L'an passé, Ni d'Eve ni d'Adam, une histoire d'amour singulière avec un jeune Japonais, apparaissait aussi comme le versant lumineux de son séjour au Japon, dont Stupeur et tremblements avait livré, récit traumatique d'une expérience de travail dans une firme japonaise, une vision féroce, drôle et douloureuse. «Pour Stupeur et tremblements, l'action se passe en 1990 et j'écris à l'été 1998. Pour Ni d'Eve ni d'Adam, l'action a lieu de 1989 à 1991, et j'écris le livre en 2006. J'en conclus que le bonheur demande une digestion deux fois plus longue que le malheur. Souffrir est la chose la plus facile du monde, il suffit de se laisser aller. Le bonheur requiert un certain talent.»

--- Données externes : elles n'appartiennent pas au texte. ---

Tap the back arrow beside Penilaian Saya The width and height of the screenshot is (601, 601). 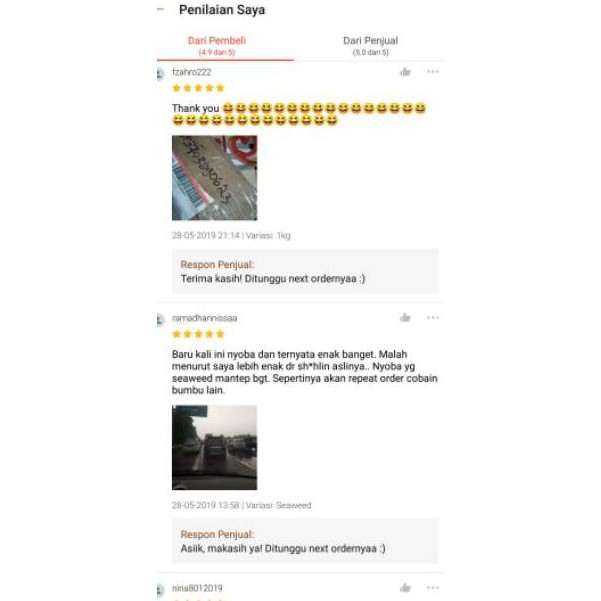[161, 9]
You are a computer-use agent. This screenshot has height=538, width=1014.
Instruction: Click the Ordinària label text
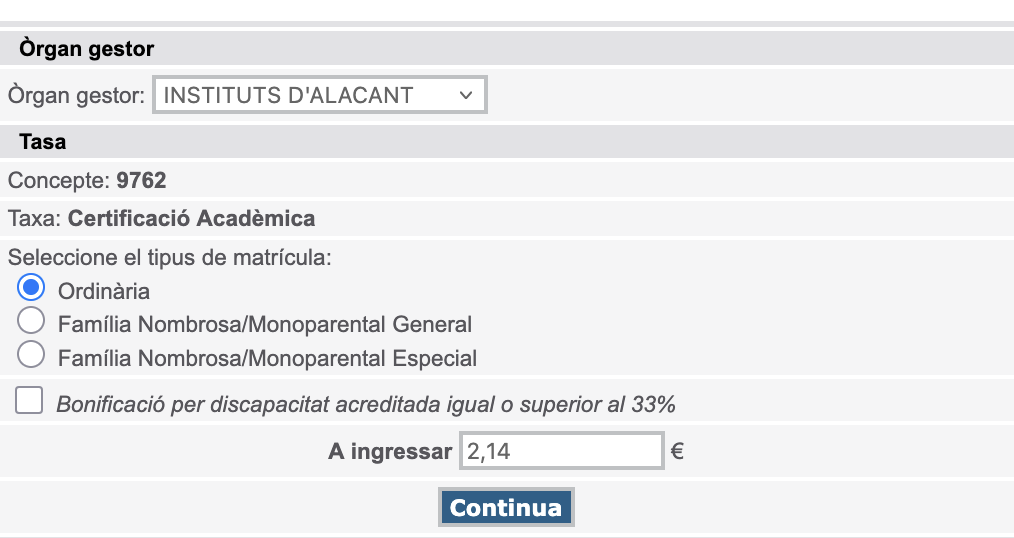click(104, 292)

Son écriture aussi a gagné en simplicité, en clarté. «Il faut l'espérer, assène-t-elle. J'écris tellement! Vous ne voyez que la partie émergée de l'iceberg, puisque j'écris 3,7 romans par an. Ce serait quand même le comble d'avoir écrit trente-sept romans sur dix ans, sans progresser ou, du moins, sans évoluer un tout petit peu.» En revanche, son rapport de nécessité absolue à l'écriture, lui, n'a pas changé: «C'est toujours la même urgence, le même bonheur. J'ai toujours tellement aimé le moment de l'écriture, pourvu que ça n'évolue jamais!»

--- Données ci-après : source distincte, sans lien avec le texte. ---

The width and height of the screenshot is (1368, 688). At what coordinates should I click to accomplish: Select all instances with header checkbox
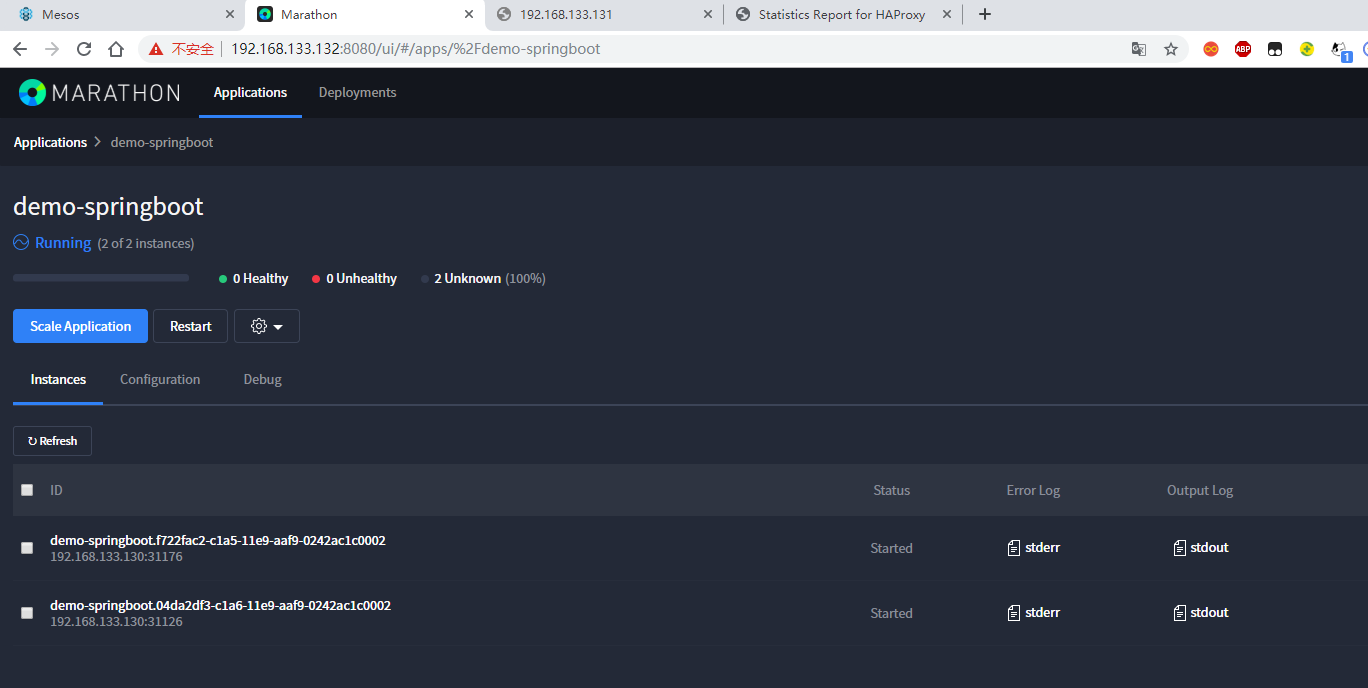(27, 490)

Si, on le comprend, Amélie Nothomb est tout entière concentrée dans son activité d'écrivain - une activité qui semble la posséder plus qu'elle ne la contrôle, puisqu'elle compare systématiquement l'écriture de ses livres à des grossesses, qu'elle ne choisit pas -, le monde extérieur ne lui est pas totalement étranger. Elle s'est initiée depuis peu à l'art contemporain, lit et apprécie certains de ses confrères - comme Stéphanie Hochet, Je ne connais pas ma force ou Anne-Sylvie Sprenger, dont elle a aimé Salle fille, sans oublier Simon Leys, immense sinologue et romancier alerte. Elle raconte aussi qu'au soir du 11 septembre, elle qui n'avait plus touché à une goutte d'alcool depuis ses treize ans, s'est soudain remise à en boire: «Je m'étais toujours dit, si tu vois intervenir la fin du monde de ton vivant tu recommences! Grâce à cela, j'ai découvert que j'étais tout à fait capable de modération... et aussi d'immodération lorsqu'il faut!»
Tout comme les personnages du Fait du prince, qu'elle fait vivre heureux et libres sous de fausses identités, la romancière qui se dévoile dans ses livres ne livre rien de sa vie privée. Vivre caché, une condition du bonheur? «Je suis absolument d'accord avec le «Pour vivre heureux vivons cachés». Cela marche aussi en sens inverse: «Pour vivre cachés, vivons heureux.» Cela m'a toujours sidéré les gens qui voulaient vivre leur bonheur devant tout le monde. C'est peut-être généreux? Mais je ne suis pas comme ça. J'aime bien me cacher, j'aime avoir une tanière, j'aime que les gens ne sachent pas où je suis.»